Le jugement contre Dexia risque d’avoir une portée plus large
Dexia et le conseil général de Seine Saint-Denis ont tous deux crié victoire après le jugement du tribunal de grande instance de Nanterre sur l’affaire de prêts toxiques qui les opposait. Au-delà du cas d’espèce, le dossier pourrait faire un perdant: le secteur bancaire. Le fond du jugement, qui substitue aux taux contractuel le taux légal bien plus favorable à l’emprunteur, repose en effet sur le formalisme du prêt. Le TGI a jugé que Dexia n’avait pas fait figurer le taux effectif global (TEG) à son contrat de prêt.
Le TEG, qui mesure le coût total d’un crédit, «doit être constaté dans tout écrit constatant un contrat de prêt», rappelle le jugement, en vertu du Code de la consommation et de la jurisprudence. Dexia le faisait bien dans son contrat de prêt. Mais la banque avait aussi pris l’habitude d’envoyer, quelques jours auparavant, un fax reprenant l’ensemble des caractéristiques du prêt, sans le TEG. Elle demandait à l’emprunteur de lui retourner le document signé dans les plus brefs délais. Le tribunal a estimé que ce texte faxé, «en ce qu’il opère la rencontre des volontés du prêteur et de l’emprunteur sur les conditions essentielles du prêt, et engage irrévocablement l’emprunteur envers le prêteur, constitue un véritable contrat de prêt» avant l’établissement du contrat définitif.
Dexia ayant procédé ainsi pour tous ses prêts, la banque s’expose à d’autres contestations du même type. «Le délai de prescription en cas d’absence de mention du TEG est de 5 ans», rappelle Danielle Da Palma, avocate chez Seban & Associés, qui défendait le conseil général du «9-3» dans ce dossier. Les cas antérieurs à 2007-2008 sont donc exclus. «Le jugement ouvre en revanche des perspectives pour contester les renégociations de prêts que Dexia a menées ces deux ou trois dernières années, car la banque faisait signer un nouveau contrat avec un fax de confirmation», estime Danielle Da Palma.

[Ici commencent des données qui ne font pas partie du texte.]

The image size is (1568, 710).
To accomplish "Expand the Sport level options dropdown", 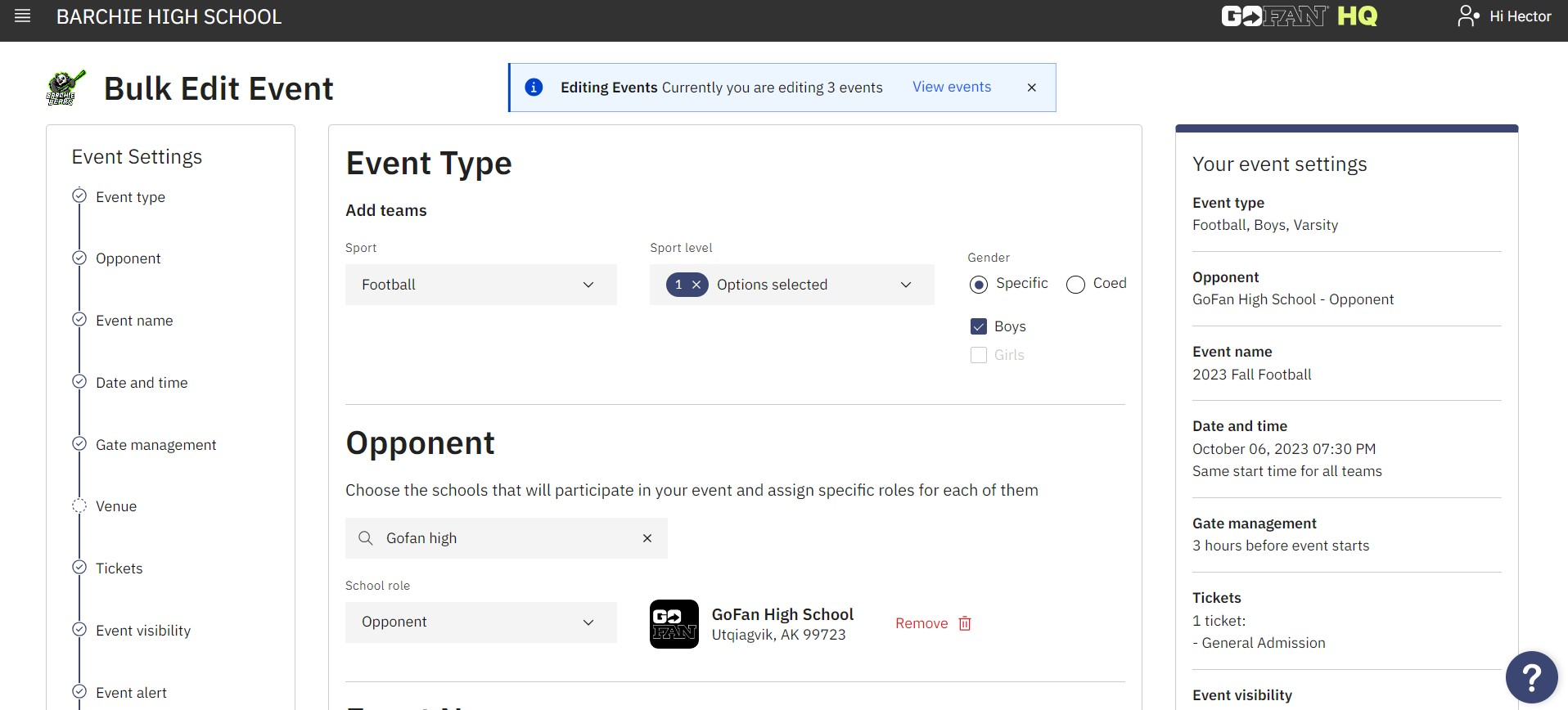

Mais d’autres banques, et pour d’autres types de prêts, pourraient être concernées. «Les juristes sont en train de regarder le jugement», indique Ariane Obolensky, directrice générale de la Fédération bancaire française. Les banquiers craignent notamment que les parlementaires, qui examinent le projet de loi de séparation bancaire à partir d’aujourd’hui à l’Assemblée et de mi-avril au Sénat, ne soient tentés de légiférer par amendements sur le formalisme du TEG.